Search code examples
pythondatabasealgorithmsimilarity

Finding same users in different datasets based on their friends and usernames


Let's say there are two databases where people their usernames and their network (followers and following) are stored. Both databases consist of the following tables:

       Users        |      Relation
------------------------------------------
- id (Primary Key)  | - id (Primary Key)
- username (unique) | - follower_id (Foreign key references users id)
                    | - following_id (Foreign key references users id)

Assuming some of the usernames in both datasets are the same, some usernames don't exist in the other database, and some usernames are different but refer to the same person. Also, their network have similar tendencies but may slightly vary.
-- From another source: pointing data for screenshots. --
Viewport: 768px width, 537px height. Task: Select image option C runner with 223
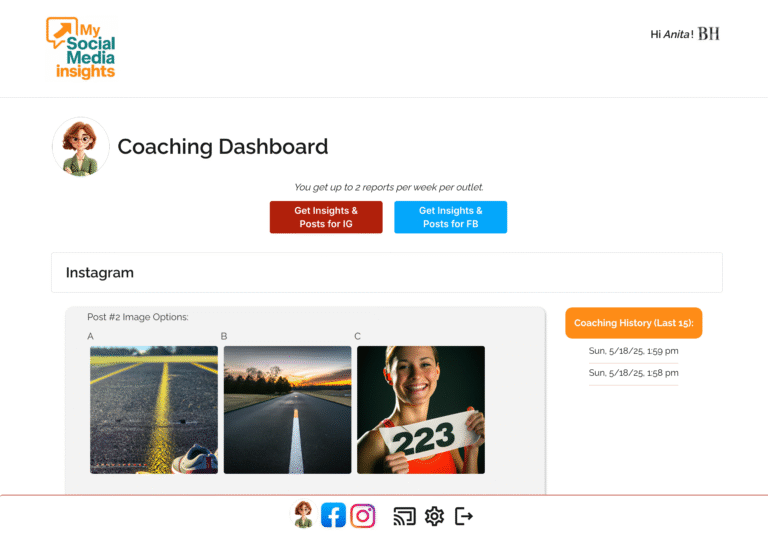pos(421,410)
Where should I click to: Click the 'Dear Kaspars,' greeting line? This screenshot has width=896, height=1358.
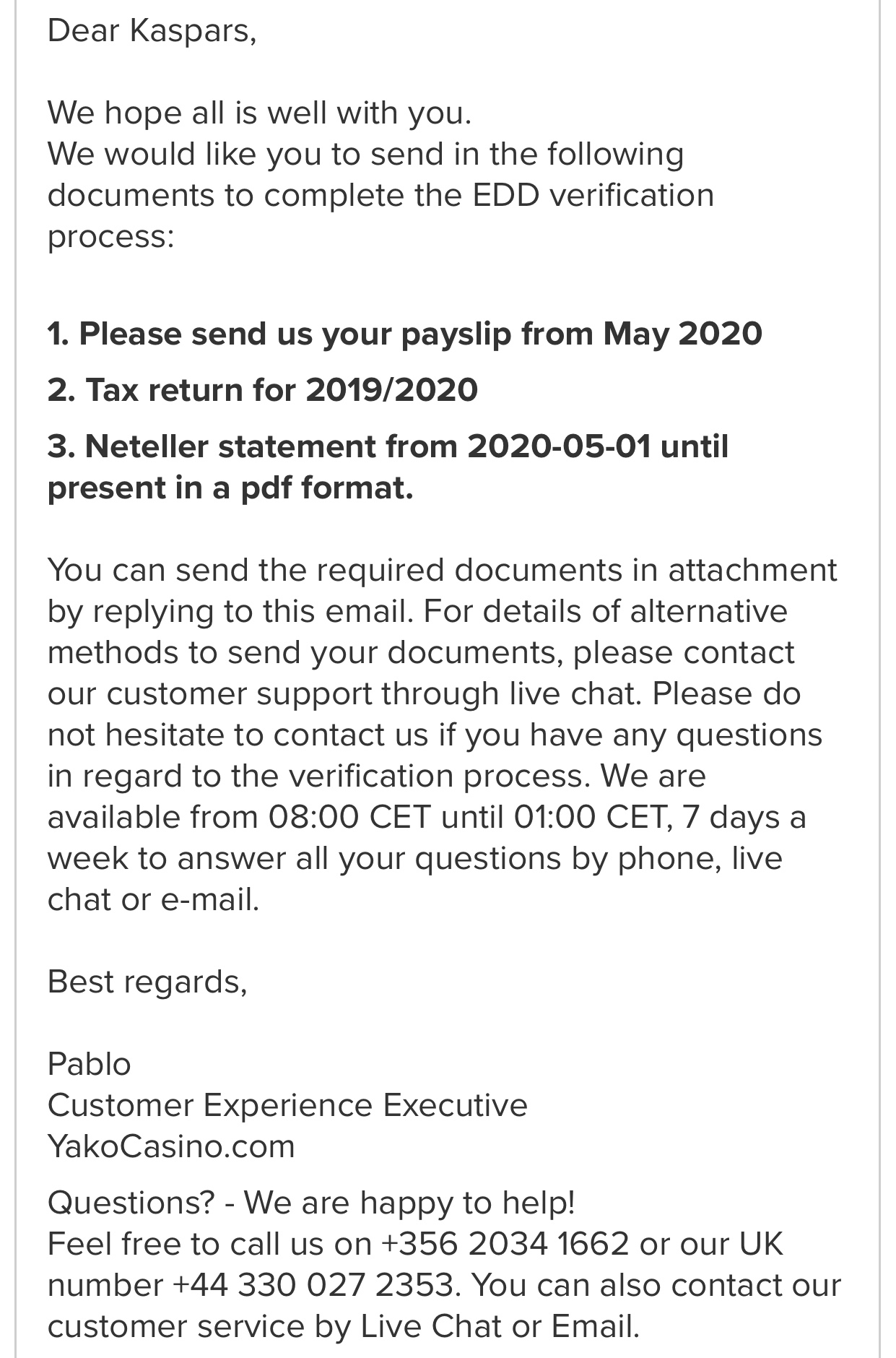(152, 30)
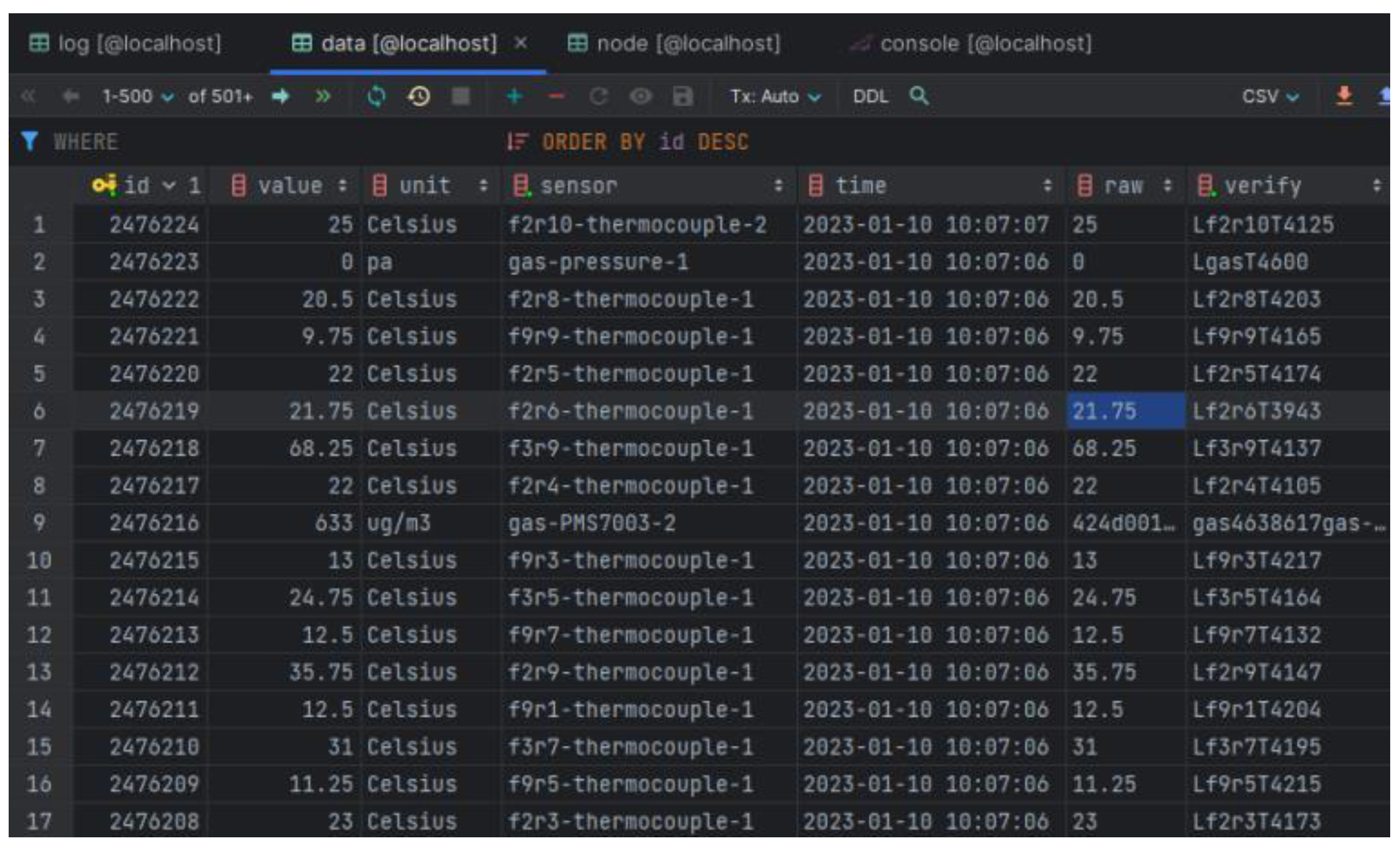1400x850 pixels.
Task: Toggle the preview eye icon
Action: 640,96
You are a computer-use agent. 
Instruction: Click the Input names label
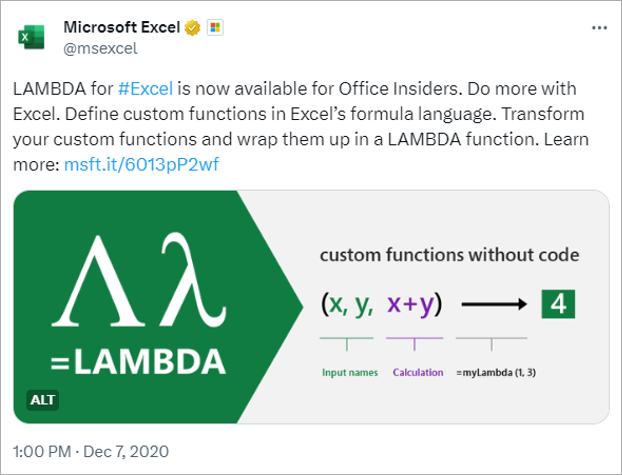(350, 372)
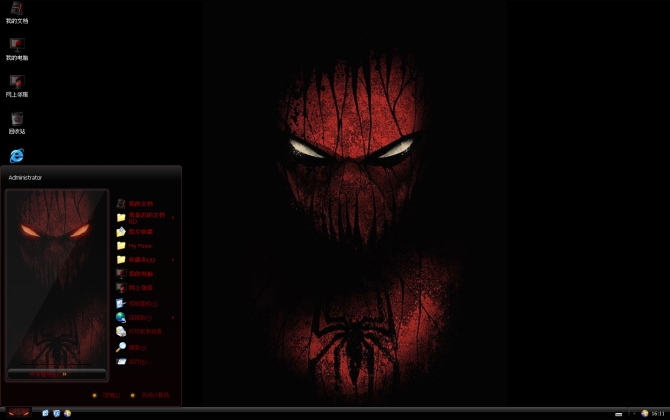Click 注销 log off button in Start menu

click(x=107, y=395)
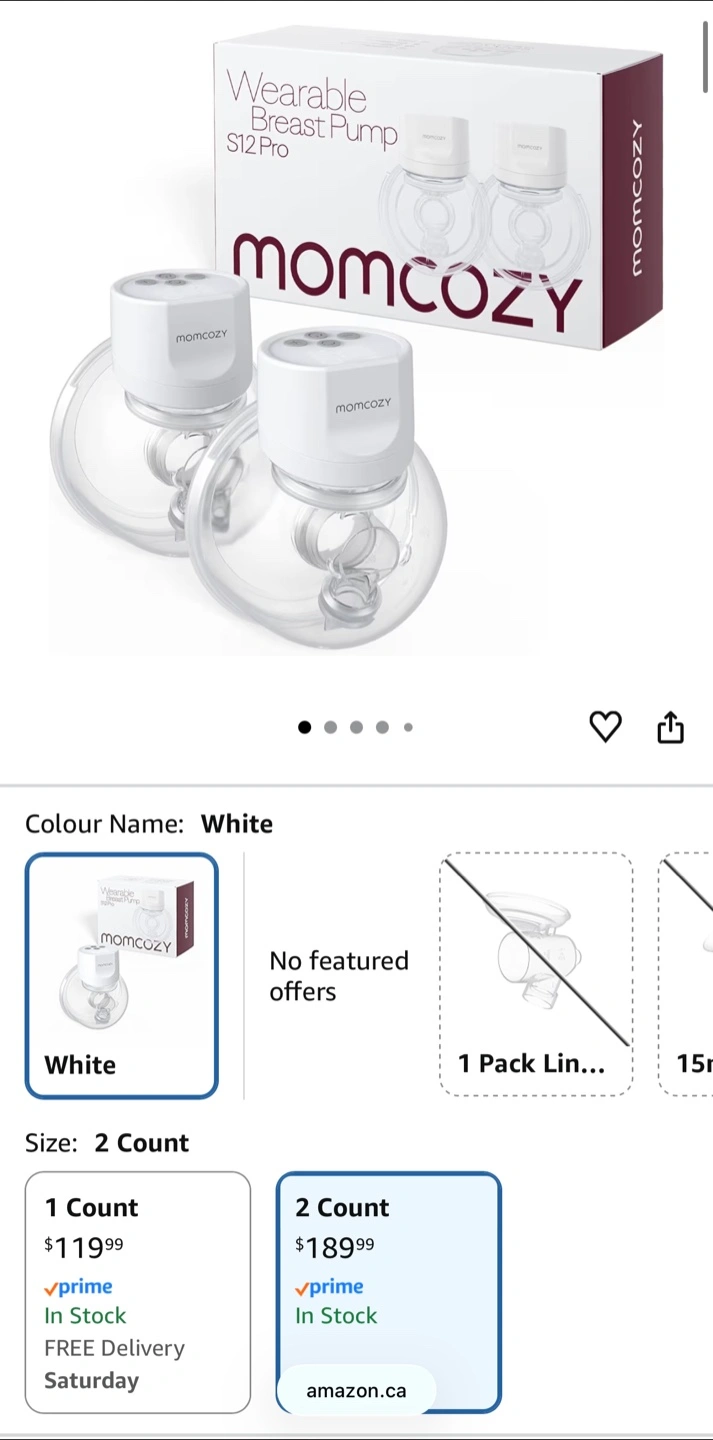
Task: Tap the No featured offers label
Action: [339, 976]
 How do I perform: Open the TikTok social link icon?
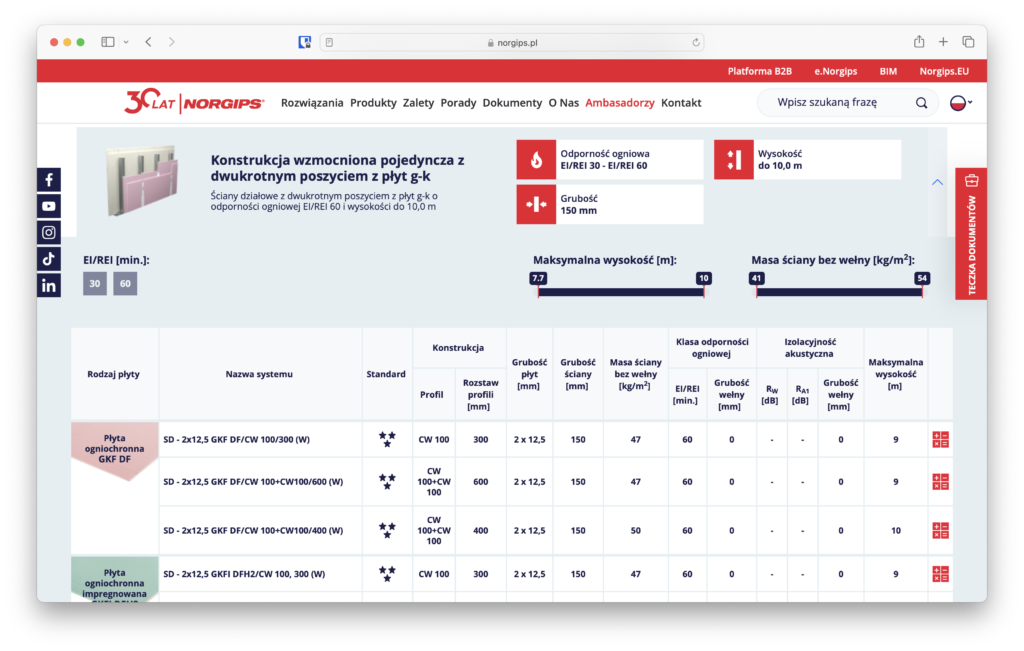tap(49, 258)
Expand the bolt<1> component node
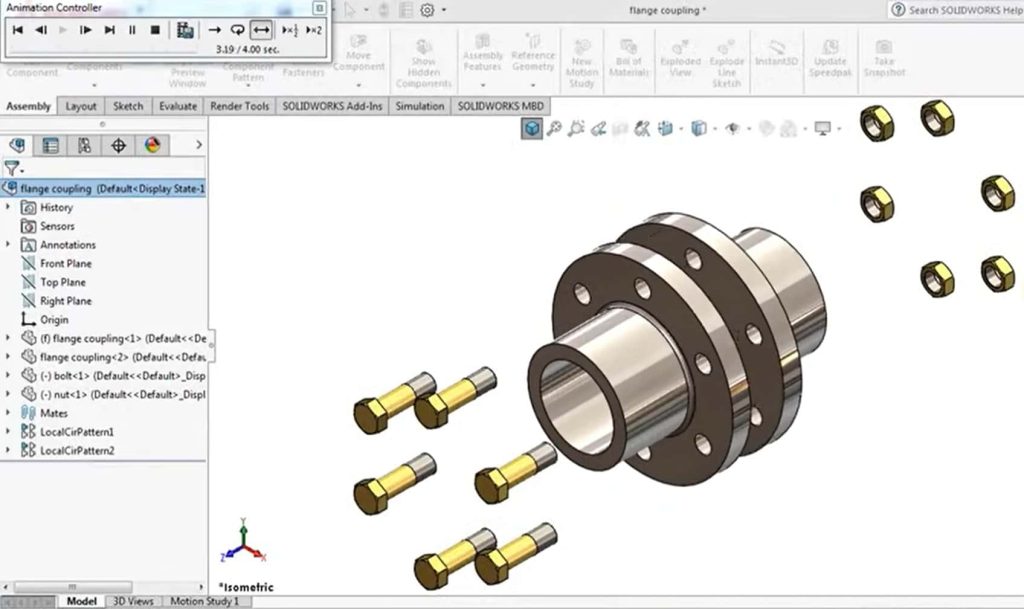This screenshot has height=609, width=1024. 8,376
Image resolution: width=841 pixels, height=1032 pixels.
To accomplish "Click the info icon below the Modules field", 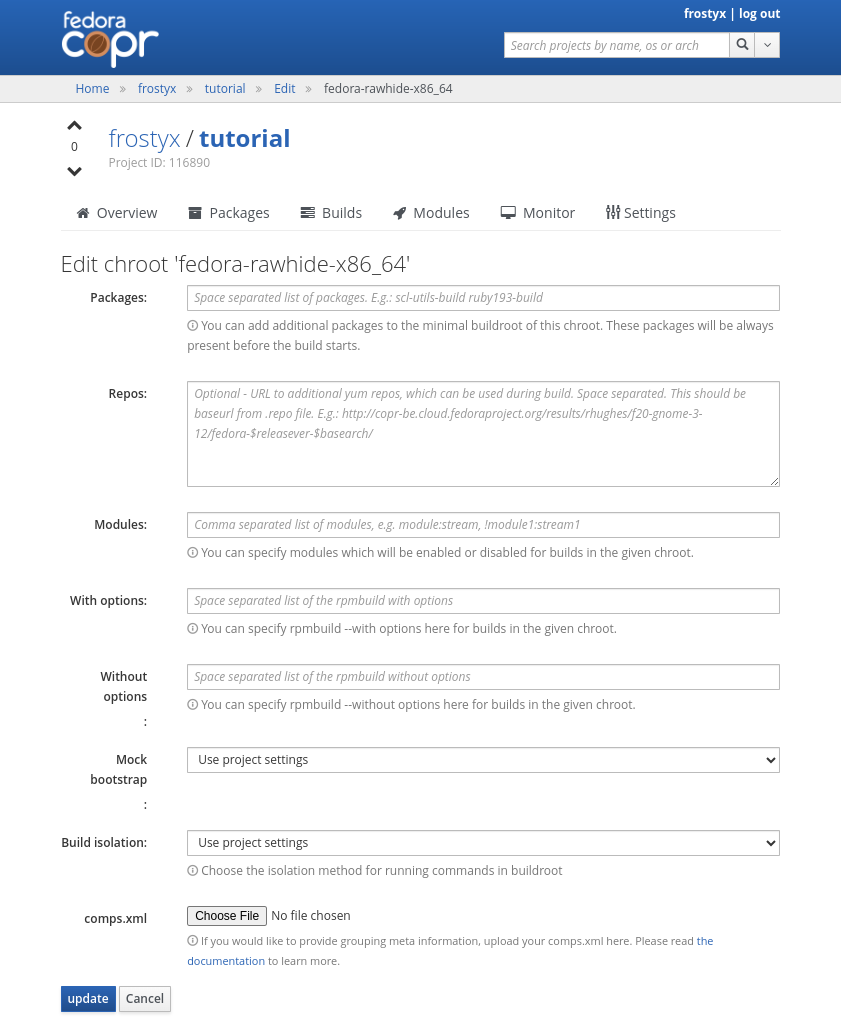I will [192, 553].
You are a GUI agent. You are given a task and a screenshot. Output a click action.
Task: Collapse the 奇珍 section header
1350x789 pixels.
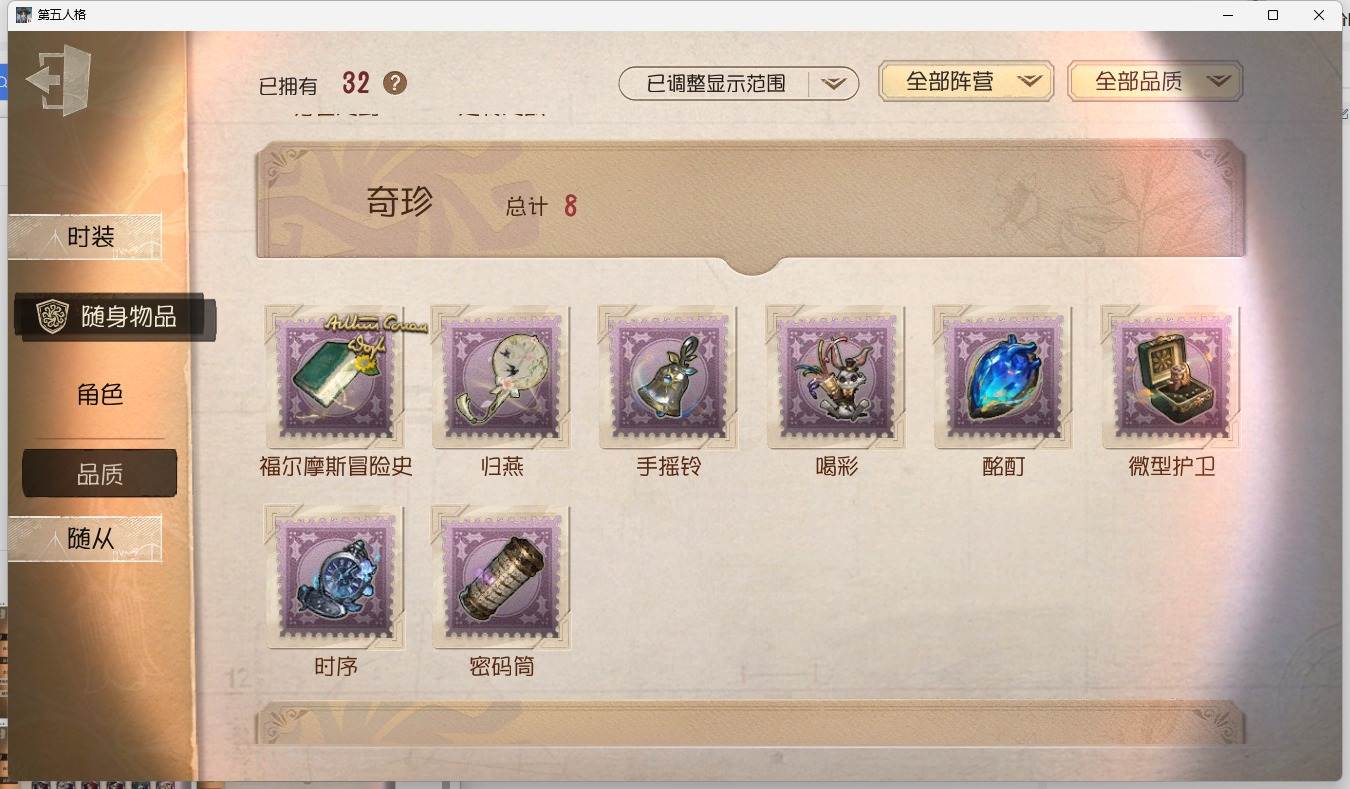[x=750, y=205]
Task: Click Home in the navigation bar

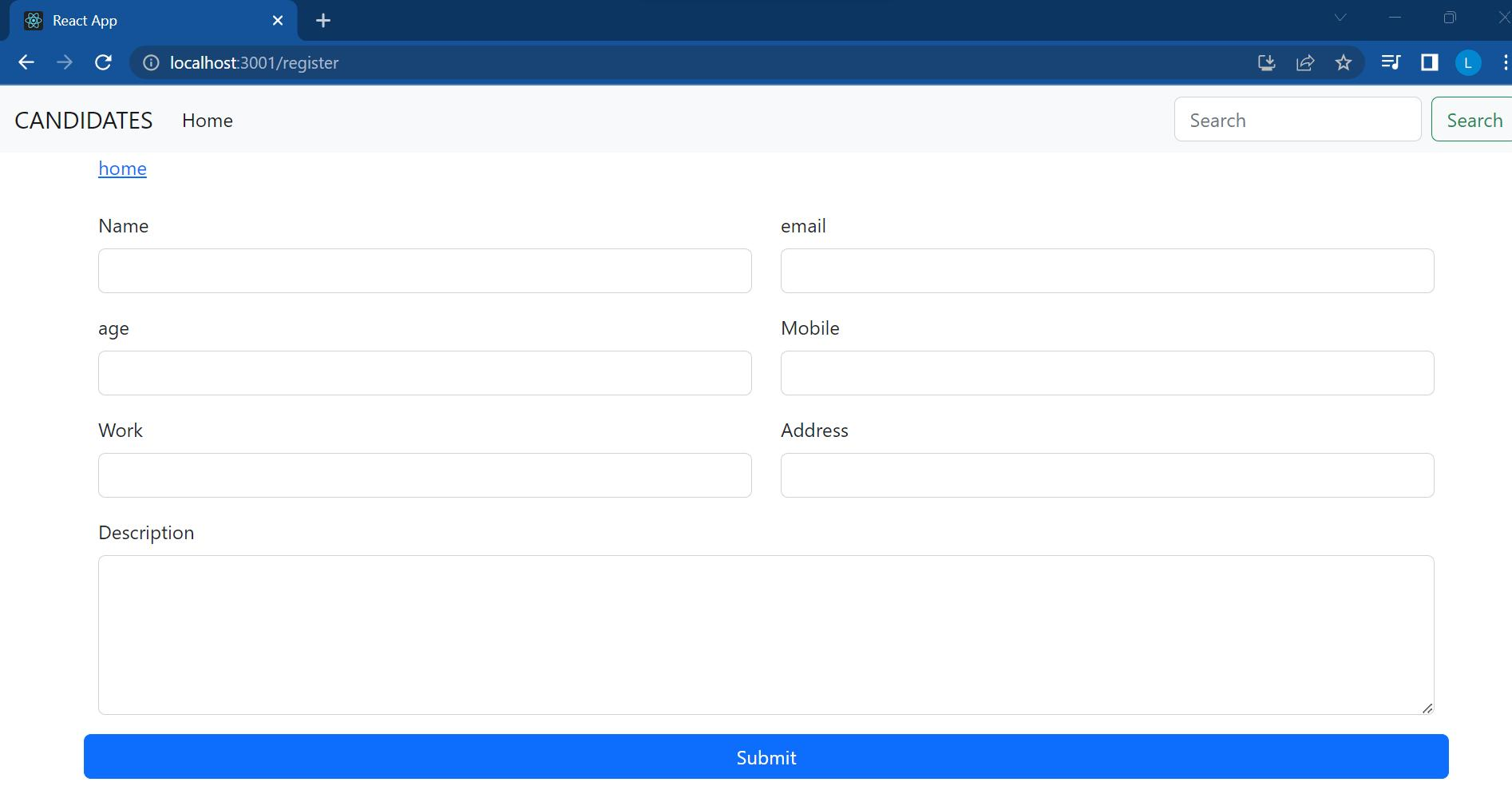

Are there any known or suggested ways to do some similarity on the usernames and their network to either correlate them to a profile in the other database or to None, if there isn't any?

I'm working in python, but any pseudo-code, general answer or idea of how to approach this issue would suffice.


Solution

  • First you have to use fuzzy search by username in both databases. Let's call this method List getFuzzyName(id) You will get the list of 'probably the same person names' Next use the same fuzzy search for getFuzzyName(follower_id) and getFuzzyName(following_id) and get some number of matching friends. Here getFuzzyName has O(n^2) complexity without optimization, as you need to compare each friend from db1 with each one from db2. The persons from DB1 and DB2 who has this number bigger then some limit is most probably the same person.